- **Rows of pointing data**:

** START **

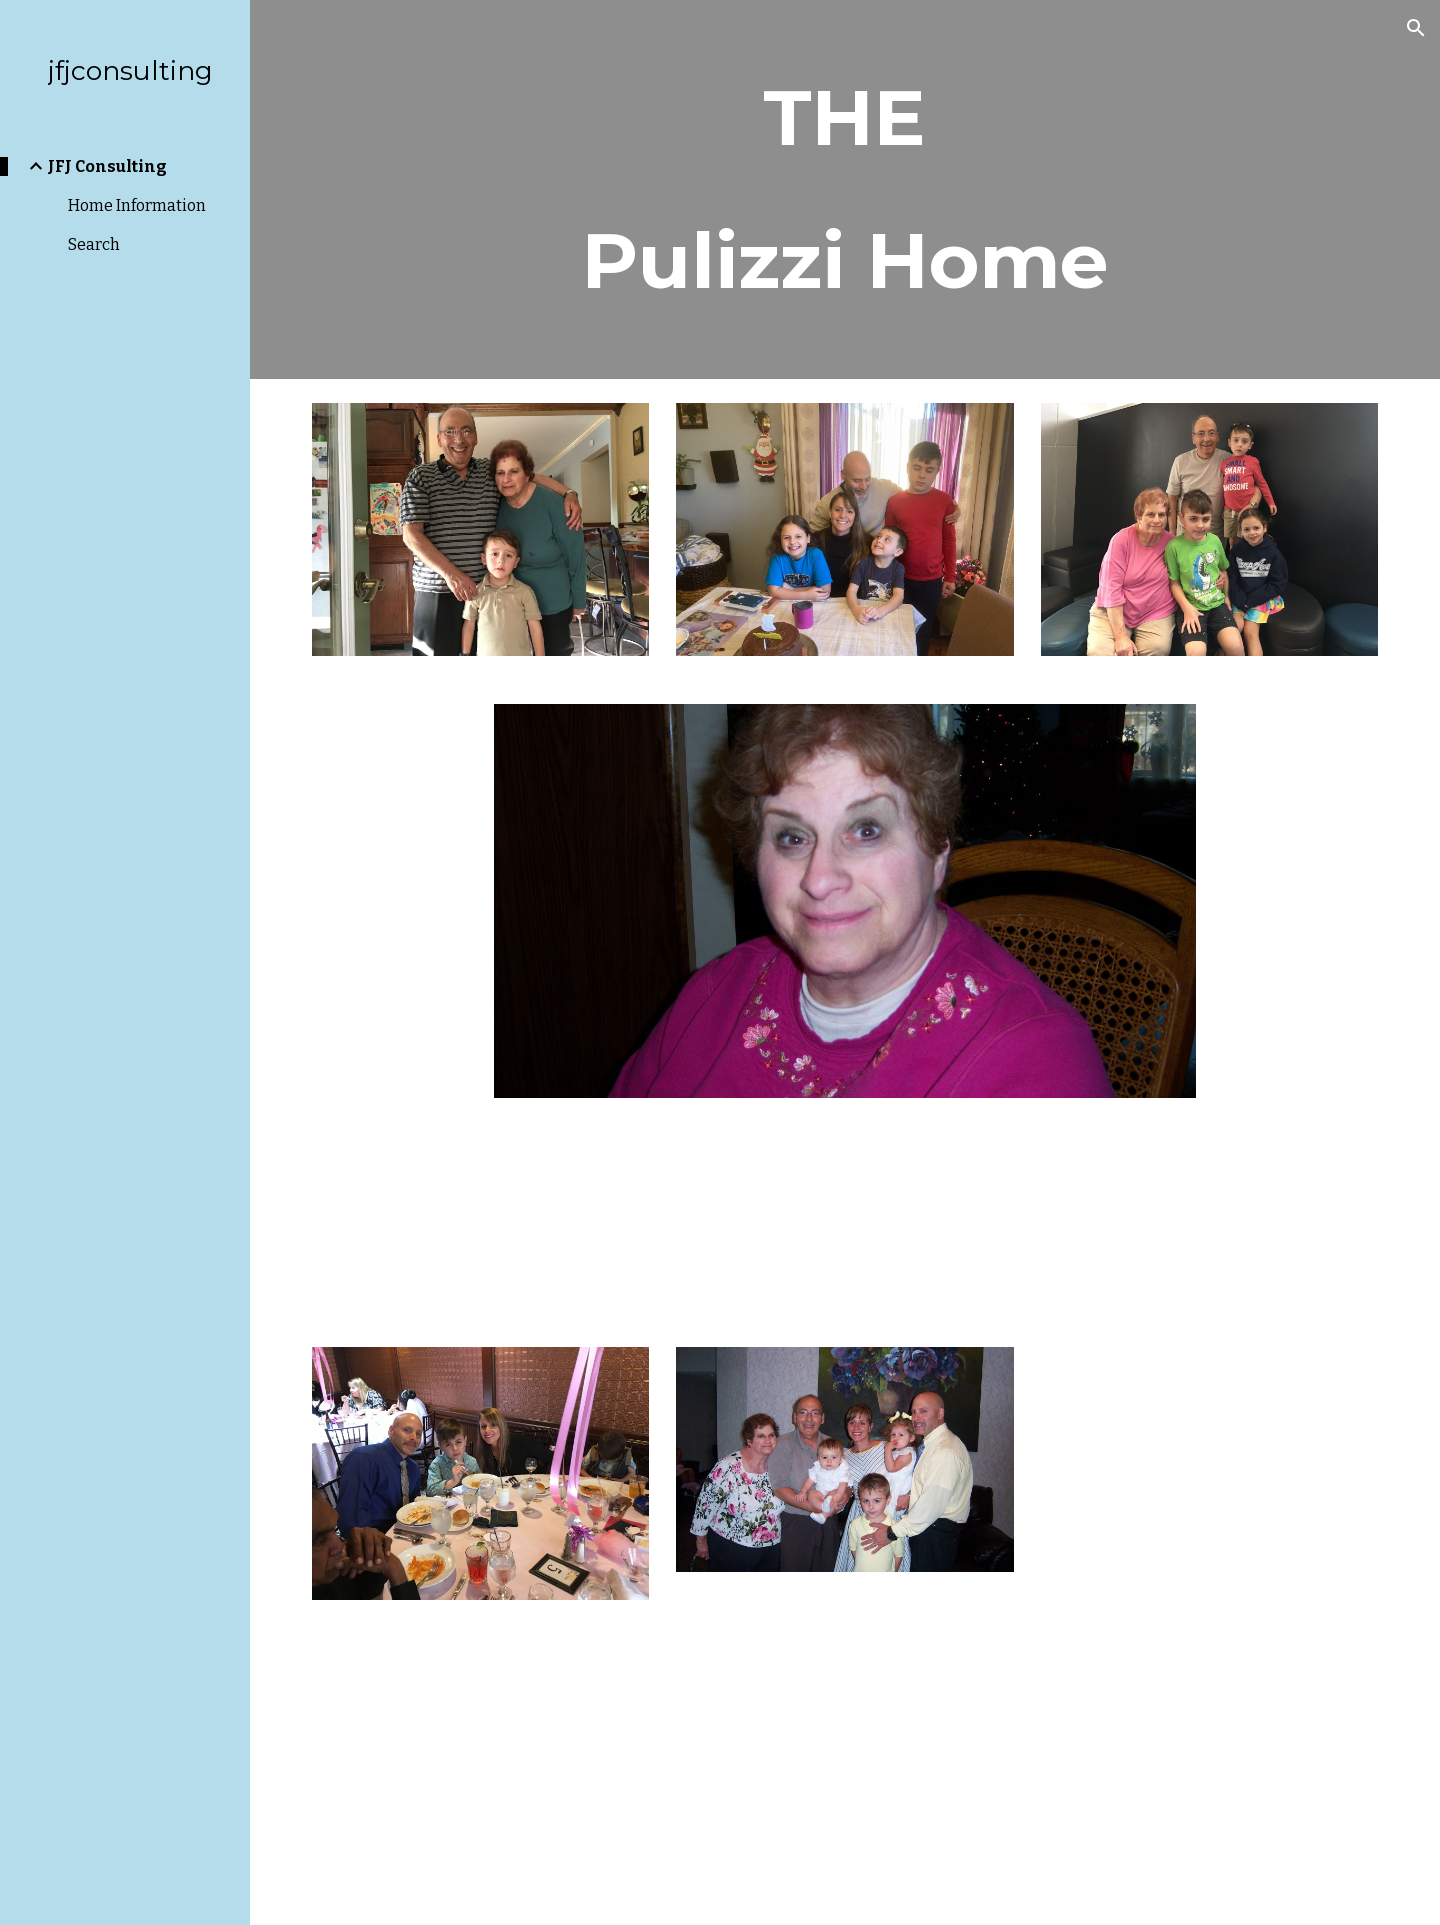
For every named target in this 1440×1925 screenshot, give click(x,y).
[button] (1416, 28)
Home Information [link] (137, 205)
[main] (845, 189)
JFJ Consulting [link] (107, 166)
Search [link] (94, 244)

** END **

- **What the task asks**: Reproduce all of the rows above line for line, without any changes, and omit the pictures.

- **Written answer**:
For every named target in this 1440×1925 screenshot, give click(x,y).
[button] (1416, 28)
Home Information [link] (137, 205)
[main] (845, 189)
JFJ Consulting [link] (107, 166)
Search [link] (94, 244)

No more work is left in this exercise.